*Stated goal*:
Render all of the records below as a Markdown table with the columns "No." and "Text", giving each non-blank line its own numbered row and omitting blank lines.

● ● ● ● ● ● ●

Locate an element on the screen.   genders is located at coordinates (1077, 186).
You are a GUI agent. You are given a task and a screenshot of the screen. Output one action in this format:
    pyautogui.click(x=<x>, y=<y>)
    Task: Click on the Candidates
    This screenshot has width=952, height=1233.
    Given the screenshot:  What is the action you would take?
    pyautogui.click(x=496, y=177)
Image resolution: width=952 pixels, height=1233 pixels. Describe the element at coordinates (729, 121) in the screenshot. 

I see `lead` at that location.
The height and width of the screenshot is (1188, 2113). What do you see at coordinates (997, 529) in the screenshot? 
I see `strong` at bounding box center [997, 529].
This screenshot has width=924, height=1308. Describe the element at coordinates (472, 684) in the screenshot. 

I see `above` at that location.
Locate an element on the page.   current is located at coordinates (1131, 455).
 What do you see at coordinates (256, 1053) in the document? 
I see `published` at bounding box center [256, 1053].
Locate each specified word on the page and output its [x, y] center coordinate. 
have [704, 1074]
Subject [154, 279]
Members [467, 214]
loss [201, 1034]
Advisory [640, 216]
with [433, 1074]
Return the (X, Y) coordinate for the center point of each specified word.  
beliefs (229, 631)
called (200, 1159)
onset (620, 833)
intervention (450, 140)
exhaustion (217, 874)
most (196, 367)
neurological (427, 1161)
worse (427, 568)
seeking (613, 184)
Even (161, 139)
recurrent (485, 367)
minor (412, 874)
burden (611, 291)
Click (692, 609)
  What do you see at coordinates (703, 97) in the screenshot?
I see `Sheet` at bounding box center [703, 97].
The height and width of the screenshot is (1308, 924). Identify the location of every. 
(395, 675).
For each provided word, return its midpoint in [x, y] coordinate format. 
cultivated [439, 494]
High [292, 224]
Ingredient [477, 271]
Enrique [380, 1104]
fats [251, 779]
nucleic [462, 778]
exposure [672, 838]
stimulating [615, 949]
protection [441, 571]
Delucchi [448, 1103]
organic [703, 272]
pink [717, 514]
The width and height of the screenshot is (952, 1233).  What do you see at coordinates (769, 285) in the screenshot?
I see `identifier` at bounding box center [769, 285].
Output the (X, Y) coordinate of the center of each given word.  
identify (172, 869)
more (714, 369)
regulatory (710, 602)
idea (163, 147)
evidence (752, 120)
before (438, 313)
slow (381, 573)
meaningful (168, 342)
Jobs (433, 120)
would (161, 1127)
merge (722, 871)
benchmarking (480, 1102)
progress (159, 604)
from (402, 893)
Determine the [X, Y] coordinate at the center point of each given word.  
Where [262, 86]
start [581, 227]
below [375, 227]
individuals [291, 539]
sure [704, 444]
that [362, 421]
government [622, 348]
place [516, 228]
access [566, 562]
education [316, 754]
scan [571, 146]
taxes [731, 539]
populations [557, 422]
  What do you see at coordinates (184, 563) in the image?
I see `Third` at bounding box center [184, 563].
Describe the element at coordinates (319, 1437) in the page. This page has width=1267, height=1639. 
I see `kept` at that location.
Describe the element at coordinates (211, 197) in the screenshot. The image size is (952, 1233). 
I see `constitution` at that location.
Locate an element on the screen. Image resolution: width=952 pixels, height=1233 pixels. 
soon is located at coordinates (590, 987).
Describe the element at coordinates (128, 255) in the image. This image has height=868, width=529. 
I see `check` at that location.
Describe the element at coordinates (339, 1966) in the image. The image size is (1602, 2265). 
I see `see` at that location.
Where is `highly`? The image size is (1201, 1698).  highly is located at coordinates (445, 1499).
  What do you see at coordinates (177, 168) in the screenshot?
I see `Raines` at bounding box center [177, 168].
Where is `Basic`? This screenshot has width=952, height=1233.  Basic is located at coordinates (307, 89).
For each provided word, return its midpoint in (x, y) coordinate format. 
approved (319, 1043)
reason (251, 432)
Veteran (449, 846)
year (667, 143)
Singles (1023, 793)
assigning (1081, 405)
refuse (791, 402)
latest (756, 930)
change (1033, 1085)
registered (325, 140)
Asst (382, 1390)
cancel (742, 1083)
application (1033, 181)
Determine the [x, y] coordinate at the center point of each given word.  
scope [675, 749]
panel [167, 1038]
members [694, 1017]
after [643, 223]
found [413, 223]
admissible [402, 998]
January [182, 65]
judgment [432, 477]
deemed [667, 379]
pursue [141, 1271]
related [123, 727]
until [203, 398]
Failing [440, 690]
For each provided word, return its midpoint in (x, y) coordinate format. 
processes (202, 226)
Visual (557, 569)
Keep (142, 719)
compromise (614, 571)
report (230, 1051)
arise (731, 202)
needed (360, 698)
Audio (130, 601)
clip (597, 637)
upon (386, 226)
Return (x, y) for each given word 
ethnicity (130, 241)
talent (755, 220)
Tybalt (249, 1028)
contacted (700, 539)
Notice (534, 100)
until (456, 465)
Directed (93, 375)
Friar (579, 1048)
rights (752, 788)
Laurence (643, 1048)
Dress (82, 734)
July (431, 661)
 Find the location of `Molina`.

● ● ● ● ● ● ●

*Problem solution*:
| No. | Text |
|---|---|
| 1 | Locate an element on the screen.   genders is located at coordinates (1077, 186). |
| 2 | You are a GUI agent. You are given a task and a screenshot of the screen. Output one action in this format: |
| 3 |     pyautogui.click(x=<x>, y=<y>) |
| 4 |     Task: Click on the Candidates |
| 5 |     This screenshot has width=952, height=1233. |
| 6 |     Given the screenshot:  What is the action you would take? |
| 7 |     pyautogui.click(x=496, y=177) |
| 8 | Image resolution: width=952 pixels, height=1233 pixels. Describe the element at coordinates (729, 121) in the screenshot.  |
| 9 | I see `lead` at that location. |
| 10 | The height and width of the screenshot is (1188, 2113). What do you see at coordinates (997, 529) in the screenshot?  |
| 11 | I see `strong` at bounding box center [997, 529]. |
| 12 | This screenshot has width=924, height=1308. Describe the element at coordinates (472, 684) in the screenshot.  |
| 13 | I see `above` at that location. |
| 14 | Locate an element on the page.   current is located at coordinates (1131, 455). |
| 15 |  What do you see at coordinates (256, 1053) in the document?  |
| 16 | I see `published` at bounding box center [256, 1053]. |
| 17 | Locate each specified word on the page and output its [x, y] center coordinate.  |
| 18 | have [704, 1074] |
| 19 | Subject [154, 279] |
| 20 | Members [467, 214] |
| 21 | loss [201, 1034] |
| 22 | Advisory [640, 216] |
| 23 | with [433, 1074] |
| 24 | Return the (X, Y) coordinate for the center point of each specified word.   |
| 25 | beliefs (229, 631) |
| 26 | called (200, 1159) |
| 27 | onset (620, 833) |
| 28 | intervention (450, 140) |
| 29 | exhaustion (217, 874) |
| 30 | most (196, 367) |
| 31 | neurological (427, 1161) |
| 32 | worse (427, 568) |
| 33 | seeking (613, 184) |
| 34 | Even (161, 139) |
| 35 | recurrent (485, 367) |
| 36 | minor (412, 874) |
| 37 | burden (611, 291) |
| 38 | Click (692, 609) |
| 39 |   What do you see at coordinates (703, 97) in the screenshot? |
| 40 | I see `Sheet` at bounding box center [703, 97]. |
| 41 | The height and width of the screenshot is (1308, 924). Identify the location of every.  |
| 42 | (395, 675). |
| 43 | For each provided word, return its midpoint in [x, y] coordinate format.  |
| 44 | cultivated [439, 494] |
| 45 | High [292, 224] |
| 46 | Ingredient [477, 271] |
| 47 | Enrique [380, 1104] |
| 48 | fats [251, 779] |
| 49 | nucleic [462, 778] |
| 50 | exposure [672, 838] |
| 51 | stimulating [615, 949] |
| 52 | protection [441, 571] |
| 53 | Delucchi [448, 1103] |
| 54 | organic [703, 272] |
| 55 | pink [717, 514] |
| 56 | The width and height of the screenshot is (952, 1233).  What do you see at coordinates (769, 285) in the screenshot? |
| 57 | I see `identifier` at bounding box center [769, 285]. |
| 58 | Output the (X, Y) coordinate of the center of each given word.   |
| 59 | identify (172, 869) |
| 60 | more (714, 369) |
| 61 | regulatory (710, 602) |
| 62 | idea (163, 147) |
| 63 | evidence (752, 120) |
| 64 | before (438, 313) |
| 65 | slow (381, 573) |
| 66 | meaningful (168, 342) |
| 67 | Jobs (433, 120) |
| 68 | would (161, 1127) |
| 69 | merge (722, 871) |
| 70 | benchmarking (480, 1102) |
| 71 | progress (159, 604) |
| 72 | from (402, 893) |
| 73 | Determine the [X, Y] coordinate at the center point of each given word.   |
| 74 | Where [262, 86] |
| 75 | start [581, 227] |
| 76 | below [375, 227] |
| 77 | individuals [291, 539] |
| 78 | sure [704, 444] |
| 79 | that [362, 421] |
| 80 | government [622, 348] |
| 81 | place [516, 228] |
| 82 | access [566, 562] |
| 83 | education [316, 754] |
| 84 | scan [571, 146] |
| 85 | taxes [731, 539] |
| 86 | populations [557, 422] |
| 87 |   What do you see at coordinates (184, 563) in the image? |
| 88 | I see `Third` at bounding box center [184, 563]. |
| 89 | Describe the element at coordinates (319, 1437) in the page. This page has width=1267, height=1639.  |
| 90 | I see `kept` at that location. |
| 91 | Describe the element at coordinates (211, 197) in the screenshot. The image size is (952, 1233).  |
| 92 | I see `constitution` at that location. |
| 93 | Locate an element on the screen. Image resolution: width=952 pixels, height=1233 pixels.  |
| 94 | soon is located at coordinates (590, 987). |
| 95 | Describe the element at coordinates (128, 255) in the image. This image has height=868, width=529.  |
| 96 | I see `check` at that location. |
| 97 | Describe the element at coordinates (339, 1966) in the image. The image size is (1602, 2265).  |
| 98 | I see `see` at that location. |
| 99 | Where is `highly`? The image size is (1201, 1698).  highly is located at coordinates (445, 1499). |
| 100 |   What do you see at coordinates (177, 168) in the screenshot? |
| 101 | I see `Raines` at bounding box center [177, 168]. |
| 102 | Where is `Basic`? This screenshot has width=952, height=1233.  Basic is located at coordinates (307, 89). |
| 103 | For each provided word, return its midpoint in (x, y) coordinate format.  |
| 104 | approved (319, 1043) |
| 105 | reason (251, 432) |
| 106 | Veteran (449, 846) |
| 107 | year (667, 143) |
| 108 | Singles (1023, 793) |
| 109 | assigning (1081, 405) |
| 110 | refuse (791, 402) |
| 111 | latest (756, 930) |
| 112 | change (1033, 1085) |
| 113 | registered (325, 140) |
| 114 | Asst (382, 1390) |
| 115 | cancel (742, 1083) |
| 116 | application (1033, 181) |
| 117 | Determine the [x, y] coordinate at the center point of each given word.   |
| 118 | scope [675, 749] |
| 119 | panel [167, 1038] |
| 120 | members [694, 1017] |
| 121 | after [643, 223] |
| 122 | found [413, 223] |
| 123 | admissible [402, 998] |
| 124 | January [182, 65] |
| 125 | judgment [432, 477] |
| 126 | deemed [667, 379] |
| 127 | pursue [141, 1271] |
| 128 | related [123, 727] |
| 129 | until [203, 398] |
| 130 | Failing [440, 690] |
| 131 | For each provided word, return its midpoint in (x, y) coordinate format.  |
| 132 | processes (202, 226) |
| 133 | Visual (557, 569) |
| 134 | Keep (142, 719) |
| 135 | compromise (614, 571) |
| 136 | report (230, 1051) |
| 137 | arise (731, 202) |
| 138 | needed (360, 698) |
| 139 | Audio (130, 601) |
| 140 | clip (597, 637) |
| 141 | upon (386, 226) |
| 142 | Return (x, y) for each given word  |
| 143 | ethnicity (130, 241) |
| 144 | talent (755, 220) |
| 145 | Tybalt (249, 1028) |
| 146 | contacted (700, 539) |
| 147 | Notice (534, 100) |
| 148 | until (456, 465) |
| 149 | Directed (93, 375) |
| 150 | Friar (579, 1048) |
| 151 | rights (752, 788) |
| 152 | Laurence (643, 1048) |
| 153 | Dress (82, 734) |
| 154 | July (431, 661) |
| 155 |  Find the location of `Molina`. |